Problem requirements:
Using the records below, write out again exactly the lines that begin at the line containing "Blog (249, 2415)" and end at the line containing "associatedcontent.com (1310, 703)", and no other lines.
START Information provided
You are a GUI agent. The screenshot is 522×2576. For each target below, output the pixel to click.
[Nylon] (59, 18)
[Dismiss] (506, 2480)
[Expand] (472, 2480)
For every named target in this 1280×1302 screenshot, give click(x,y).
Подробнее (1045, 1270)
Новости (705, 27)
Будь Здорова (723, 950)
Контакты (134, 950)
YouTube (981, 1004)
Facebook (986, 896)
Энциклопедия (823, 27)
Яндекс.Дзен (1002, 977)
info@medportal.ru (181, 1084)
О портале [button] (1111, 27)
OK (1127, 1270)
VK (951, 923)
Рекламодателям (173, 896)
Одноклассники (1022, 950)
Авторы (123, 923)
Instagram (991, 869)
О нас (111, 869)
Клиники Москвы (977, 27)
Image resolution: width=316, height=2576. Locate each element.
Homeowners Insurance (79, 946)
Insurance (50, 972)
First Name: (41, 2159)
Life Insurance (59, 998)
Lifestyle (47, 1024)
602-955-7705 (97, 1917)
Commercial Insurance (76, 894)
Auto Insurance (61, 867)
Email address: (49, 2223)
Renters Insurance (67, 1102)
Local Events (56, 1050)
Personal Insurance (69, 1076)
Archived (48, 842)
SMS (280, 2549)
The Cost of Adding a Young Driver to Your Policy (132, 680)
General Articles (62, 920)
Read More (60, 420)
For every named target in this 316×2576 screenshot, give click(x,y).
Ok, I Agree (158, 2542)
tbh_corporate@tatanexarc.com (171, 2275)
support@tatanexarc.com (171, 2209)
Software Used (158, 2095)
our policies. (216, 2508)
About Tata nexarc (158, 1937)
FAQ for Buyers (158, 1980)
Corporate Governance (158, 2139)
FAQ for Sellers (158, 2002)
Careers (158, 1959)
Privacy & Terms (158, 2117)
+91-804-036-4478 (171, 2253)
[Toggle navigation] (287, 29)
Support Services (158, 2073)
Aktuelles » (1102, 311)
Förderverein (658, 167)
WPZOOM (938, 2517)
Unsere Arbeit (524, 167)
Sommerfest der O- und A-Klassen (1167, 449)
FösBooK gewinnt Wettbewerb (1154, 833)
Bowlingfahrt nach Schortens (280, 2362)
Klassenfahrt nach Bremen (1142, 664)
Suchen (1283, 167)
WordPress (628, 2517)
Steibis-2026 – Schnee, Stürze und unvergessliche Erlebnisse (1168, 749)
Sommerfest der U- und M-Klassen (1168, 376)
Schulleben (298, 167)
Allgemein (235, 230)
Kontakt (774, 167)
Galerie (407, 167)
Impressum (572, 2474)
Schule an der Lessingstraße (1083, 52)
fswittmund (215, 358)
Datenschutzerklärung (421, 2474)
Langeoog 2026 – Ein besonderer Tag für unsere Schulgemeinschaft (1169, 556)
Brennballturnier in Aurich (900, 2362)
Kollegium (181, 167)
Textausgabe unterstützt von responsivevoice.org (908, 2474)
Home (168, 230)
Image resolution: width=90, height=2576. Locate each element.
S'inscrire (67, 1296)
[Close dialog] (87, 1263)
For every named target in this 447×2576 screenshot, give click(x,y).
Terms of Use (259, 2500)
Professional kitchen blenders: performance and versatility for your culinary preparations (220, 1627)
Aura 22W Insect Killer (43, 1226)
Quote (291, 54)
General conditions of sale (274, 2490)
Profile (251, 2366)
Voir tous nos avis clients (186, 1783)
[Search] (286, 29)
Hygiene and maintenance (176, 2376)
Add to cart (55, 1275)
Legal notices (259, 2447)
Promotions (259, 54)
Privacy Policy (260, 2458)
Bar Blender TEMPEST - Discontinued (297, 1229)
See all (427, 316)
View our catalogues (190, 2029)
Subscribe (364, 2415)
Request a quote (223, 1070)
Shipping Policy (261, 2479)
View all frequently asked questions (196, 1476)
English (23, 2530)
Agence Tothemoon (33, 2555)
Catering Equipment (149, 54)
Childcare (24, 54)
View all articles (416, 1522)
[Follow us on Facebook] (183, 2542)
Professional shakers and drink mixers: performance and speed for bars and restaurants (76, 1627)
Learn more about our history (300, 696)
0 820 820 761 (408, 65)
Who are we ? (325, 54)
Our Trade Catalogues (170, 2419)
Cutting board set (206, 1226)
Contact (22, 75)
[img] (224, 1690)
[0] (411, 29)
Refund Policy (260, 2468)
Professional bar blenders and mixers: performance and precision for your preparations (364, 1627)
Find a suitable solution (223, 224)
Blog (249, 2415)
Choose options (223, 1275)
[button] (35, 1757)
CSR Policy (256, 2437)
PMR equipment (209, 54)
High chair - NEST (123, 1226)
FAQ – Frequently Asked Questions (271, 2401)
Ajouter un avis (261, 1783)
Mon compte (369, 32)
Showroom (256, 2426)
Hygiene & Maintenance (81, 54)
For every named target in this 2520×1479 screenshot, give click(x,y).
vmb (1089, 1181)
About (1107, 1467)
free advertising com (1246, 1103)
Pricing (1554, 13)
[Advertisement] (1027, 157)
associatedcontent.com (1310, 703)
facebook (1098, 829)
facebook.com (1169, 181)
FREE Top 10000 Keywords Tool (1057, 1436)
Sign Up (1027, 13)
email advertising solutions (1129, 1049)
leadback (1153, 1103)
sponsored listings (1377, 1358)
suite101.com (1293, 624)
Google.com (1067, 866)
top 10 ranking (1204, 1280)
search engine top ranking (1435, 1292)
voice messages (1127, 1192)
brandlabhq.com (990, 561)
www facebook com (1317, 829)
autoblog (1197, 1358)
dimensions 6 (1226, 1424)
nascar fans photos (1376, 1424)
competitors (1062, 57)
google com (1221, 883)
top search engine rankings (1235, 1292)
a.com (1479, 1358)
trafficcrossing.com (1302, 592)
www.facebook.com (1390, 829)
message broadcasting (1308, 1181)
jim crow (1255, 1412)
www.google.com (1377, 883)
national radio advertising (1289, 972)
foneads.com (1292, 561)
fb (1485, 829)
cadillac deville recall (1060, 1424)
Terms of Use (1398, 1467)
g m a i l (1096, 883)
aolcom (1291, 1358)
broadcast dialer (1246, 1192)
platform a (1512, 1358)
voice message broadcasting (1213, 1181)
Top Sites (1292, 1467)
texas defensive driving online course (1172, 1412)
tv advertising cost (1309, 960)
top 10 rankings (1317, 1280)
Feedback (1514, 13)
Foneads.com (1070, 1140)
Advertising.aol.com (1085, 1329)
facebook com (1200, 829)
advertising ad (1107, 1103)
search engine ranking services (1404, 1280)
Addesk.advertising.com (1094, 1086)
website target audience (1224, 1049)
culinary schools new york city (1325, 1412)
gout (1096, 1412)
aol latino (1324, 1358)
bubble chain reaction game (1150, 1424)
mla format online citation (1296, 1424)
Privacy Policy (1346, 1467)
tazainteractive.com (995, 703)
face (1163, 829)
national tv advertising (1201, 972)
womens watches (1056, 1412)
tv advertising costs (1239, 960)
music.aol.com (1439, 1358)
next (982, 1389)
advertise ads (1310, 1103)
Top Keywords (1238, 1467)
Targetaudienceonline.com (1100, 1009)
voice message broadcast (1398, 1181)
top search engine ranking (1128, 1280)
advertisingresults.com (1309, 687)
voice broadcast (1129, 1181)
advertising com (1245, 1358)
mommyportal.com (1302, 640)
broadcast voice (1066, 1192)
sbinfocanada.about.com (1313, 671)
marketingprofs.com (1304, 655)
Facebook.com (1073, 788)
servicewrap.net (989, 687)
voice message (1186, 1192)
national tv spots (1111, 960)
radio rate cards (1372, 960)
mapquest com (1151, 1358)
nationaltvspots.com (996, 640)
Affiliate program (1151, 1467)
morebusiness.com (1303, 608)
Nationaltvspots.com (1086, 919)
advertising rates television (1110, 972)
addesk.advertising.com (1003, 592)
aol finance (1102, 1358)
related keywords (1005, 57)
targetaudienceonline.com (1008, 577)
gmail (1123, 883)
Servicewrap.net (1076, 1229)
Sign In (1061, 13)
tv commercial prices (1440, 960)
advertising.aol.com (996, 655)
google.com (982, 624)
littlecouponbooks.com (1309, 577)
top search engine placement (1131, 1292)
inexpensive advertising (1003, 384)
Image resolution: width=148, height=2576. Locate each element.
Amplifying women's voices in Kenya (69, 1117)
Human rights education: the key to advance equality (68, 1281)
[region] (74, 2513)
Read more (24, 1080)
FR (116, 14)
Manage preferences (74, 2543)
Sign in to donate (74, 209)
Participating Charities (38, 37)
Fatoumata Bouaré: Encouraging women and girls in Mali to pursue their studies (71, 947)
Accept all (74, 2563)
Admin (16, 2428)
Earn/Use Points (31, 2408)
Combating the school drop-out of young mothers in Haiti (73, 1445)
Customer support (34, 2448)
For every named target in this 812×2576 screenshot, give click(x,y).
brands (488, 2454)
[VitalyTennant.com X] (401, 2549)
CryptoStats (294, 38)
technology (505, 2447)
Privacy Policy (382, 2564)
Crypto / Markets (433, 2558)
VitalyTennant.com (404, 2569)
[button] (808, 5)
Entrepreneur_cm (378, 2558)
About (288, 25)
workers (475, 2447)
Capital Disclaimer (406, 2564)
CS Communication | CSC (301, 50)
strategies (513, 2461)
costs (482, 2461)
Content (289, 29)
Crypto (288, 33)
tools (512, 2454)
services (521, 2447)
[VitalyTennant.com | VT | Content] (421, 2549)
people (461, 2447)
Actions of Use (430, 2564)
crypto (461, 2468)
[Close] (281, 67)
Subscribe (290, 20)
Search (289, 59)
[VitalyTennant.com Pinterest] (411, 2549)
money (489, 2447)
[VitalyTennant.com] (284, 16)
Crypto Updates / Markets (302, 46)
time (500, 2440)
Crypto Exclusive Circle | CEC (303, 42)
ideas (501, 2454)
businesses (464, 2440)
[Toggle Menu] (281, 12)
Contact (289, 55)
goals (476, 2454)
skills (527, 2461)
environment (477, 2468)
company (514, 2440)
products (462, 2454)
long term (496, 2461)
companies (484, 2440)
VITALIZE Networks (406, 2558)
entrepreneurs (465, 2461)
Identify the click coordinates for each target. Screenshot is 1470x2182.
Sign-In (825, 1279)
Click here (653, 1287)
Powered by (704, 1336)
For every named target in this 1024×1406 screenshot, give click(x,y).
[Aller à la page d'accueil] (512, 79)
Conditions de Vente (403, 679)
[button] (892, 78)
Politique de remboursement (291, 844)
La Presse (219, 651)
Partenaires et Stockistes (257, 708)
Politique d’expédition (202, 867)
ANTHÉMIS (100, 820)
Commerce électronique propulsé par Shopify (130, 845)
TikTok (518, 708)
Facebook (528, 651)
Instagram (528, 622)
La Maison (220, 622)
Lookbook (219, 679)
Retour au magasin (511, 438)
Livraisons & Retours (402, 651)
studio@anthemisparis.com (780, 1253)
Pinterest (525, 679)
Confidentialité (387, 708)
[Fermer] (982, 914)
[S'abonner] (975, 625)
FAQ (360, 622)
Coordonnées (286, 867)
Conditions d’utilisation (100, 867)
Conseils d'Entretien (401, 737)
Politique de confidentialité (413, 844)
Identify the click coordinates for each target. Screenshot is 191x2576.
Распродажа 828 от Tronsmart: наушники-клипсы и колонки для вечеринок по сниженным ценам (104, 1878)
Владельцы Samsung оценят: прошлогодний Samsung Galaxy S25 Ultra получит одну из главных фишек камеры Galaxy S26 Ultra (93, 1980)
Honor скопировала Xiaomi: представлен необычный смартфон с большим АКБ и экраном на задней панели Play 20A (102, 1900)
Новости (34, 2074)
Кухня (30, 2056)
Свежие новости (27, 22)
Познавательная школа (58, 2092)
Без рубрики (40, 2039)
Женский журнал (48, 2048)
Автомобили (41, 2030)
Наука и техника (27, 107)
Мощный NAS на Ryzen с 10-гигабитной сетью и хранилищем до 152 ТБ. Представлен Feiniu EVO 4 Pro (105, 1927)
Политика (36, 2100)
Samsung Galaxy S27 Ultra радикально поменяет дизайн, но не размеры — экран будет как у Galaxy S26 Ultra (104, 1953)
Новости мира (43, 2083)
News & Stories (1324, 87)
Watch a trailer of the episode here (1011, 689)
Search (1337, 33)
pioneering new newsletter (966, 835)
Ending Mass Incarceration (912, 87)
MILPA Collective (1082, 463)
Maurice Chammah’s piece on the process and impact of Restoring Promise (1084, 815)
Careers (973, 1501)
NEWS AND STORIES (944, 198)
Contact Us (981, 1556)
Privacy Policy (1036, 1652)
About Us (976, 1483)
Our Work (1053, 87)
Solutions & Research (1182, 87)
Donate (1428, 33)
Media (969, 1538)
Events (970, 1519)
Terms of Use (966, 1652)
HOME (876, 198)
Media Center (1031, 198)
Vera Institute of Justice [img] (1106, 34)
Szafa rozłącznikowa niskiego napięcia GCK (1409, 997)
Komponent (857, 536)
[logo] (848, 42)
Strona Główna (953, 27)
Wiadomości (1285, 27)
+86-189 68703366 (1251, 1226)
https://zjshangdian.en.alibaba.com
END Information provided
Exercise answer:
Blog (249, 2415)
Choose options (223, 1275)
[button] (35, 1757)
CSR Policy (256, 2437)
PMR equipment (209, 54)
High chair - NEST (123, 1226)
FAQ – Frequently Asked Questions (271, 2401)
Ajouter un avis (261, 1783)
Mon compte (369, 32)
Showroom (256, 2426)
Hygiene & Maintenance (81, 54)
For every named target in this 2520×1479 screenshot, give click(x,y).
vmb (1089, 1181)
About (1107, 1467)
free advertising com (1246, 1103)
Pricing (1554, 13)
[Advertisement] (1027, 157)
associatedcontent.com (1310, 703)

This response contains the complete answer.